В этот раз за чернотой прохода не было и вовсе ничего пугающего: спроси кто Гуннара, он сказал бы, что оказался на берегу моря, где вырос, туманного и серого. Шелестели волны, перекатывая гальку, кричали под низкими облаками чайки, порыв ветра заставил поежиться — после тепла и солнца, оставшихся за спиной, он казался ледяным. Выйдя из прохода, Гуннар и вовсе плотнее завернулся в плащ.

Видимо, пока их не было, шли дожди — хотя небо снова было ясным, дорогу изрядно размыло.

— Ты удачливый, — сказала Ингрид. — Впору в следующий раз брать вместо талисмана.

Гуннар оторопело уставился на нее. Выдавил:

— Издеваешься?

Ее ответный взгляд тоже был полон недоумения:

— Два прохода подряд абсолютно безопасные. Редко когда так везет.

Выходит, такими проходами она пользовалась частенько. Промышляла контрабандой вместе с Эриком? Или без него? Ингрид не было в городе частенько, а целитель почти не покидал своей лечебницы.

— И часто бывает «следующий раз»? — поинтересовался Гуннар.

— В прошлый раз мы ходили, получив плату от Колльбейна, — сказала она. — Но это не то, о чем стоит знать всем.

— Поклясться?

— Зачем? — пожала плечами Ингрид. — Если нет веры слову, чего стоят клятвы?

Гуннар проводил Ингрид до лечебницы, передав с рук на руки Эрику, отказался от приглашения к столу, и от выпивки тоже. Закинул скорняку шкуру, наврав с три короба про знакомого, везшего диковинную тварь в королевский зверинец, да не довезшего и сбывшего останки первому встречному, чтобы совсем без штанов не остаться. Скорняк предложил выкупить шкуру, за этакую редкость бы дали немало, но Гуннар отказался.

Выйдя из лавки он отправил уличного мальчишку с запиской для Вигдис. А когда добрался до дома, там уже ждал такой же оборванец с клочком бумаги, где было только одно слово: «приходи».

Дверь открыла служанка, видимо, та самая поденщица, которая бывала только утром. Гуннара провели в кабинет, и, едва закрылась дверь, за спиной сам собой задвинулся засов. Вигдис визжа, точно девчонка, повисла на шее.

— Пойдем, ты же наверняка голодный, — сказала она, с явным усилием отстранившись.

— Голодный, — согласился он, сжимая ее грудь. — Пойдем. В спальню.
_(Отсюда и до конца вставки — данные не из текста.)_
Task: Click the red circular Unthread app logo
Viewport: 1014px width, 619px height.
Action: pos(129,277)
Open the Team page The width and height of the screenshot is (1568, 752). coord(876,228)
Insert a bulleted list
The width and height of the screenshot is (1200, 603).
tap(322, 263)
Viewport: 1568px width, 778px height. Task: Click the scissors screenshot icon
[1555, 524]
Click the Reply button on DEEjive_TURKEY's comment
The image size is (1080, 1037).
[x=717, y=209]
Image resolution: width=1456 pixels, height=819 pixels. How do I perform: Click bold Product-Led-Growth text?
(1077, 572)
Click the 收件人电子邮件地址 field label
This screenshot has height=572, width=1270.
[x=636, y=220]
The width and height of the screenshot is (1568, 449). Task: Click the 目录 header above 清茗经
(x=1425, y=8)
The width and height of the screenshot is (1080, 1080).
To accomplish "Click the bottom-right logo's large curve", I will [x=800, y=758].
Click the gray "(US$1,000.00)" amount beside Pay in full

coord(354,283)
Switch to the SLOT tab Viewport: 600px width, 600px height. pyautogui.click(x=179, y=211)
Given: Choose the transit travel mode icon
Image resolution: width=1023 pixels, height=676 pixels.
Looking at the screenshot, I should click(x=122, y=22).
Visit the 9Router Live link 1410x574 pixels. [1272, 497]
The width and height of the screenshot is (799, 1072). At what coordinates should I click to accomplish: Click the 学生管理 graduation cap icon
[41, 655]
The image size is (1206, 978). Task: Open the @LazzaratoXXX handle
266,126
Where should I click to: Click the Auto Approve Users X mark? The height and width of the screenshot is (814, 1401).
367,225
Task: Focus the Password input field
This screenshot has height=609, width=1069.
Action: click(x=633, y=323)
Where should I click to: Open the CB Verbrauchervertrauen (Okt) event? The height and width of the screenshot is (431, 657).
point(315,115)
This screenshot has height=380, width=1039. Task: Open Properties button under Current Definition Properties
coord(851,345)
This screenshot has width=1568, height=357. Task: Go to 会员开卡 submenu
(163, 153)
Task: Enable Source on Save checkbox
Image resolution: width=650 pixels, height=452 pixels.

Она расстегнула фибулу его плаща.

— Я тоже голодная. Ну ее эту спальню, идти еще.

Гуннар, рассмеявшись, подхватил ее под бедра, усаживая на стол.

— Уроним чернильницу и испортим твои бумаги.

— Она непроливаемая, — выдохнула Вигдис, прижимаясь всем телом.

Бумаги они все-таки помяли, хотя чернильница и в самом деле оказалась непроливаемой.

— Пойду, нагрею нам воду, — сказала Вигдис, потягиваясь. — Поденщица уже ушла.

Гуннар кивнул, выпустив ее из объятий, начал собирать с пола одежду.

— Ты загорел? — удивилась Вигдис.

Он выпрямился, ругнувшись про себя. Сказал как можно безразличней:

— Погожая нынче осень.

— Настолько погожая, что можно и задницу солнцу подставить?